Stored data:
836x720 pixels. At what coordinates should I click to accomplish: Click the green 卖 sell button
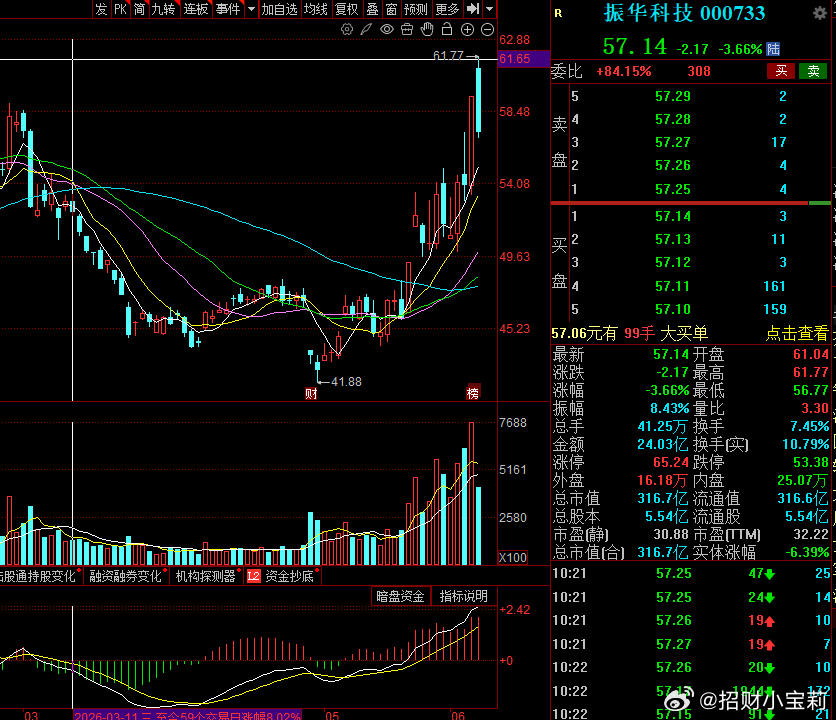click(x=813, y=71)
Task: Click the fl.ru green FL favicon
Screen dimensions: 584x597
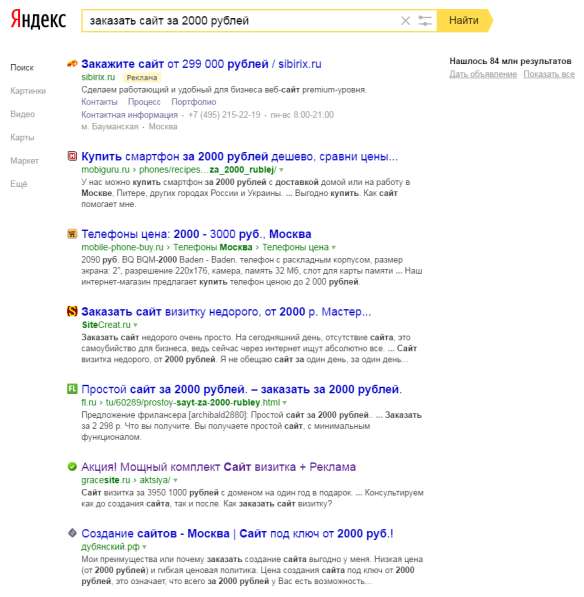Action: pos(72,389)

> [Your task] Please transcribe exactly the lines from the one that contains "Task: Click the fl.ru green FL favicon" through the closing line of the entries, with no pictures.

> [Result]
Task: Click the fl.ru green FL favicon
Screen dimensions: 584x597
Action: pos(72,389)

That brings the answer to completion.